**Instrução dada A:**
No relato sobre a 10ª FLIP, quem participou das mesas “Apenas Literatura” e “Autoritarismo, Passado e Presente”, mediador incluído? Dê os nomes em lista.

Vou ousar relatar a 10ª edição da
FLIP, que aconteceu de 4 a 8 de julho de 2012, em Paraty, sem usar os
costumeiros e muitas vezes inevitáveis clichês. Comentarei somente as mesas e
eventos que vi, ouvi e participei, porque vontade de assistir a tudo não falta,
o que falta é tempo para tantas atrações ótimas, mas com horários
concomitantes. Com curadoria do jovem Miguel Conde, a Festa Literária
Internacional de Paraty 2012 homenageou o nosso poeta maior Carlos Drummond de
Andrade e foi recorrente em nossas mentes a sonoridade da poesia “No meio do
caminho tinha uma pedra, tinha uma pedra no meio do caminho...” na medida em
que caminhávamos pelas rústicas e bem frequentadas ruas de Paraty.
Na conferência de abertura, Miguel Conde convidou Luis Fernando Veríssimo para sua fala, lembrando que quando o poeta foi convidado pela primeira vez para ir a Flip, ele dissera que iria até para trocar uma lâmpada. Mas, sabemos que Veríssimo faz muito mais que isso e muito bem. Assim, ele, que considera carinhosamente a plateia um “monstro”, tímido, leu sua crônica em homenagem ao 10º aniversário da Flip, fazendo graça de si próprio, que em 2008 chamou a Flip de “Clip”. E se saiu muito bem associando o “C” à conspiração, de conversas noite adentro, celebração, conhecimento, etc, sendo aplaudido efusivamente. Depois, Veríssimo sentou-se na plateia e foram ao palco, Antonio Cícero e Silviano Santiago, que leram e desvendaram algumas poesias de Drummond. Mais tarde, na tenda do telão, tivemos um pouco da cultura local, com declamação de Luis Perequeaçu e a Ciranda de Tarituba e em seguida o show de Lenine, que despejou suas canções-poesias com muita animação para uma plateia completamente lotada.
No
segundo dia, após a caminhada de Valentin – O Menino Verde pelas ruas de
Paraty, tivemos “Apenas Literatura”, literalmente, com o catalão Enrique
Vila-Matas e o chileno exótico Alejandro Zambra, que falaram sobre o que resta
da literatura após suas funções educativas e sociológicas, lendo trechos de
seus livros. À noite, a mesa “Autoritarismo, Passado e Presente” trouxe sob
mediação de Zuenir Ventura, Luiz Eduardo Soares, que atuou na Secretaria de
Segurança do Rio de Janeiro e Fernando Gabeira, que comentaram sobre segurança
e a tradição autoritária que ainda vigora no presente do Brasil. Gabeira,
referindo-se ao caso Delta, assunto atual, disse que hoje o mais importante é a
versão e não as evidências, e a versão pode ser qualquer uma e somos obrigados
a aceitar. Citando exemplo de autoritarismo, criticou o fórum privilegiado que
os políticos têm. Respondendo a uma pergunta, disse que o governo é autoritário
e que os deputados, hoje, são meros carimbadores de emendas. Magnífico!

**Registros brutos:**
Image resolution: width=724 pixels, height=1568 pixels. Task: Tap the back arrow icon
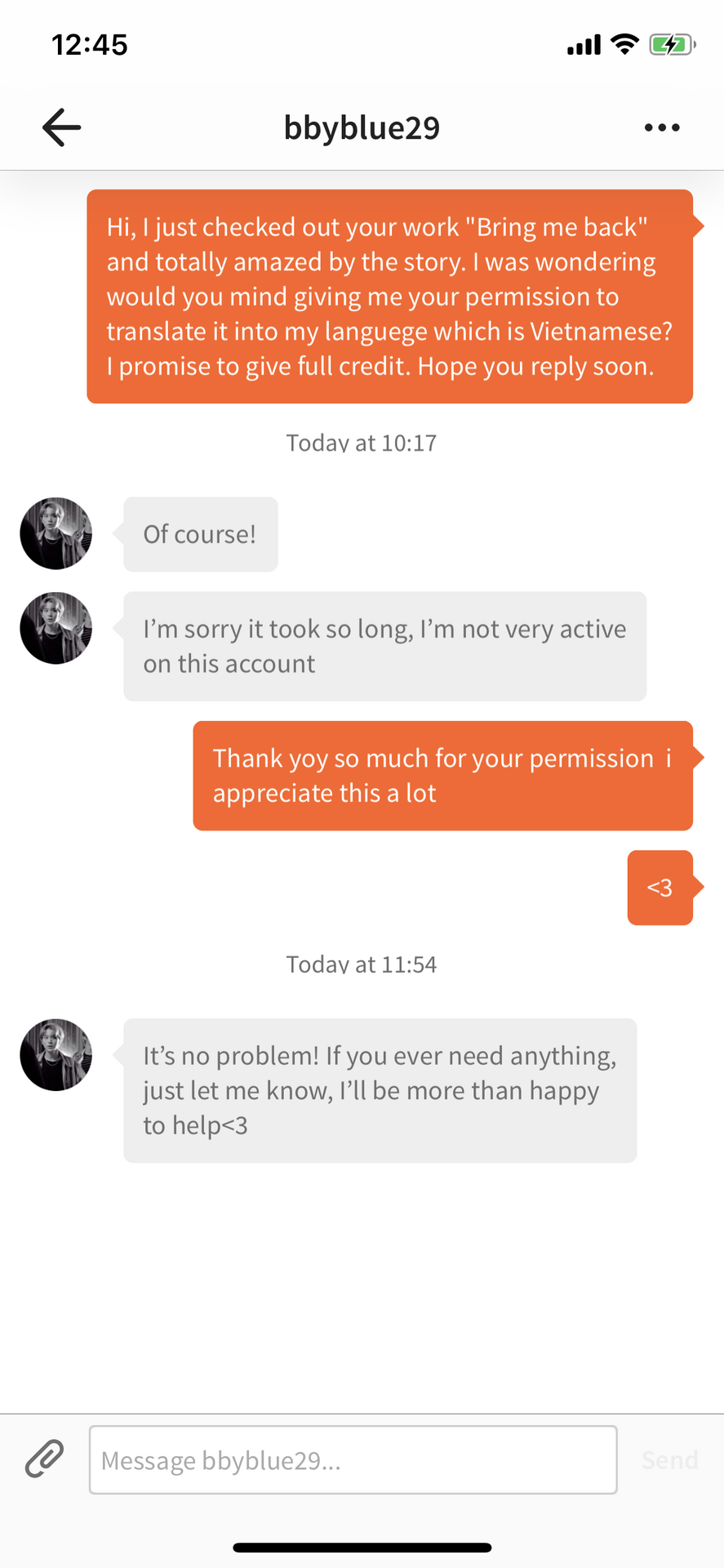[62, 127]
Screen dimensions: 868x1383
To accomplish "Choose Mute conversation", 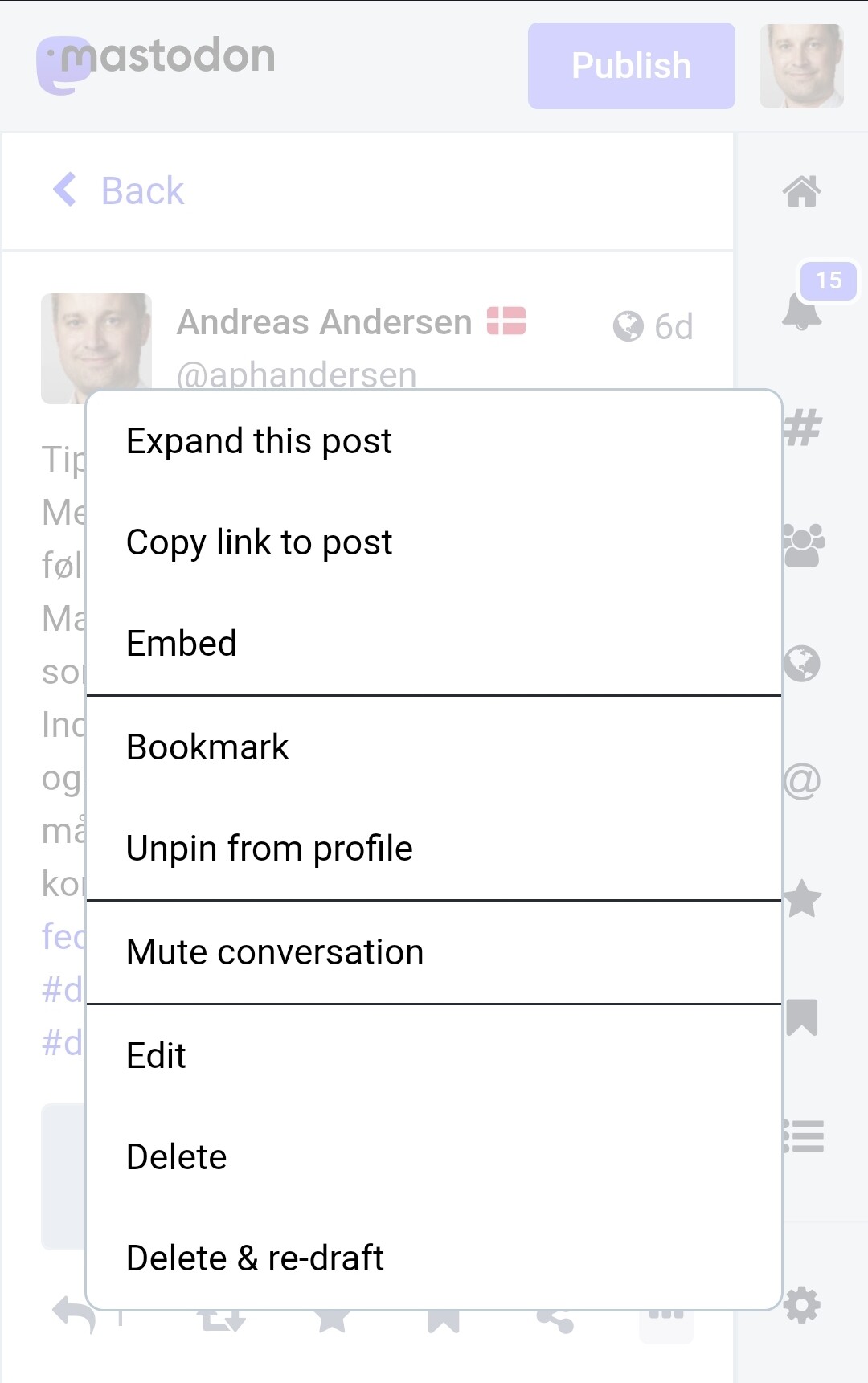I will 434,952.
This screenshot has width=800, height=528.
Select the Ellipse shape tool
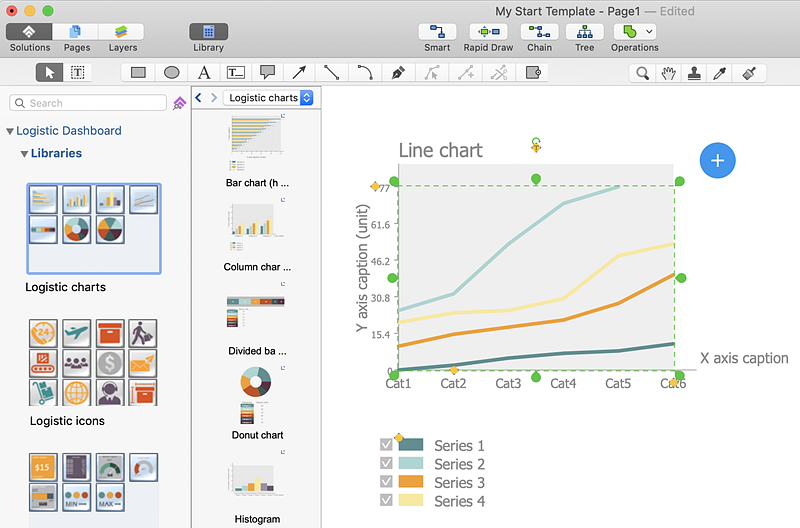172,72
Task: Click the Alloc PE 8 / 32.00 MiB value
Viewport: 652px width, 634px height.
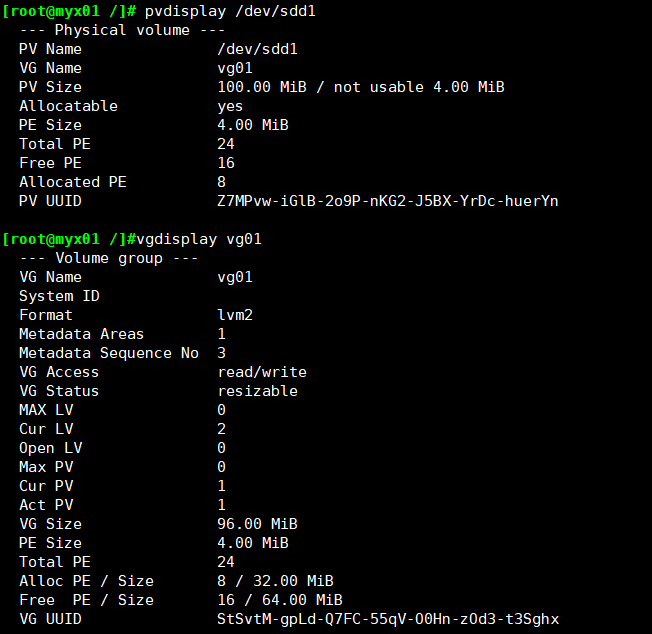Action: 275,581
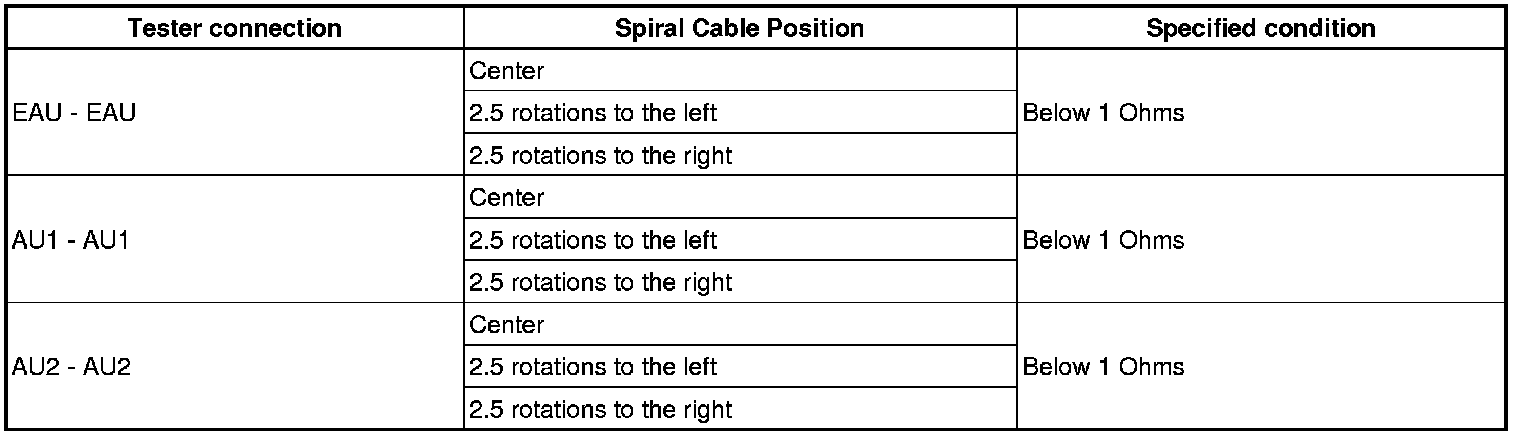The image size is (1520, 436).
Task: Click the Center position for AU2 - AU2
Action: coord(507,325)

* * *

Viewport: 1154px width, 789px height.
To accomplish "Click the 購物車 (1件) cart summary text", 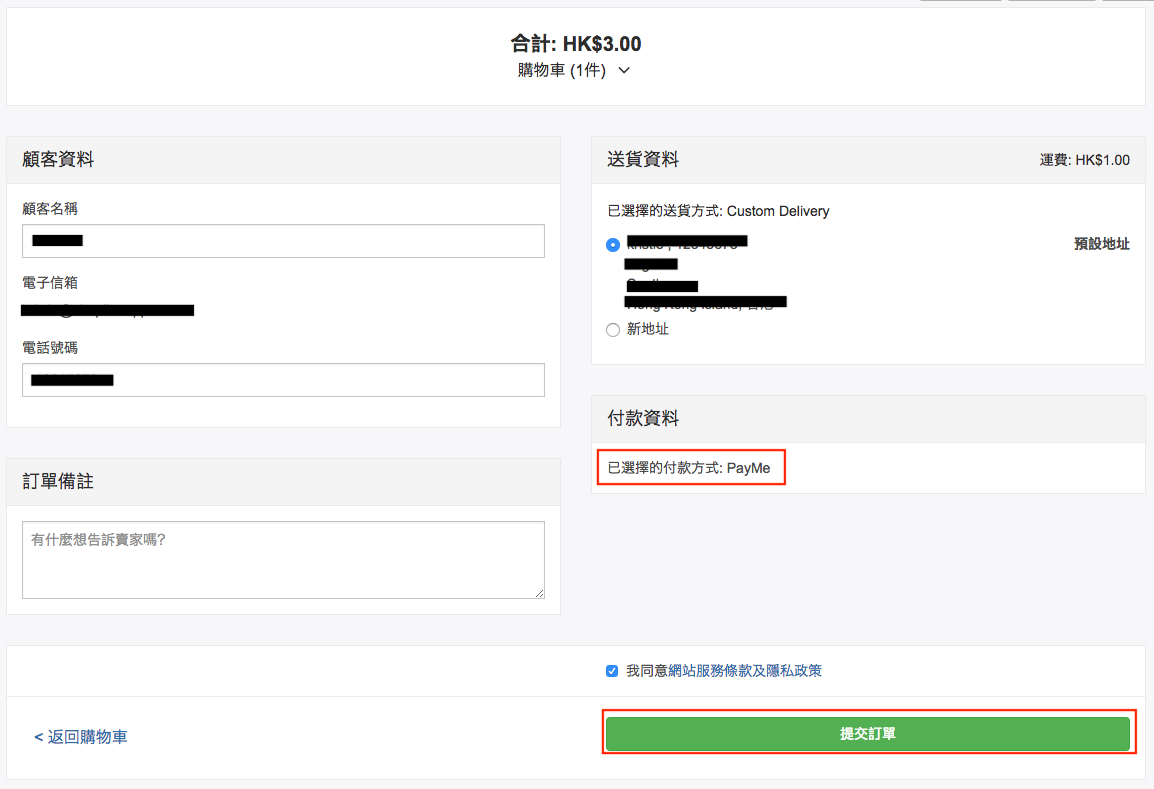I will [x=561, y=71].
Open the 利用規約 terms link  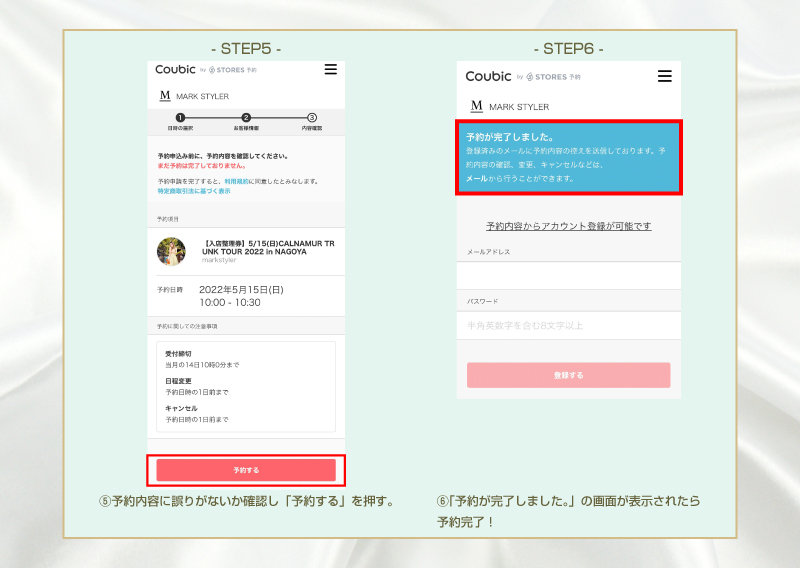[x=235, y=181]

**Instrução dada B:**
Repita nos registros as linhas que vão da que contém "This screenshot has width=800, height=528." até a que contém "Action: coord(507,325)", ambas incluídas, sem mudar nada. Deixe as imagens de fora.

**Solução completa A:**
- Enrique Vila-Matas
- Alejandro Zambra
- Zuenir Ventura
- Luiz Eduardo Soares
- Fernando Gabeira

**Solução completa B:**
This screenshot has width=800, height=528.
Select the Ellipse shape tool
172,72
Task: Click the Alloc PE 8 / 32.00 MiB value
Viewport: 652px width, 634px height.
Action: 275,581
The image size is (1520, 436).
Task: Click the Center position for AU2 - AU2
Action: coord(507,325)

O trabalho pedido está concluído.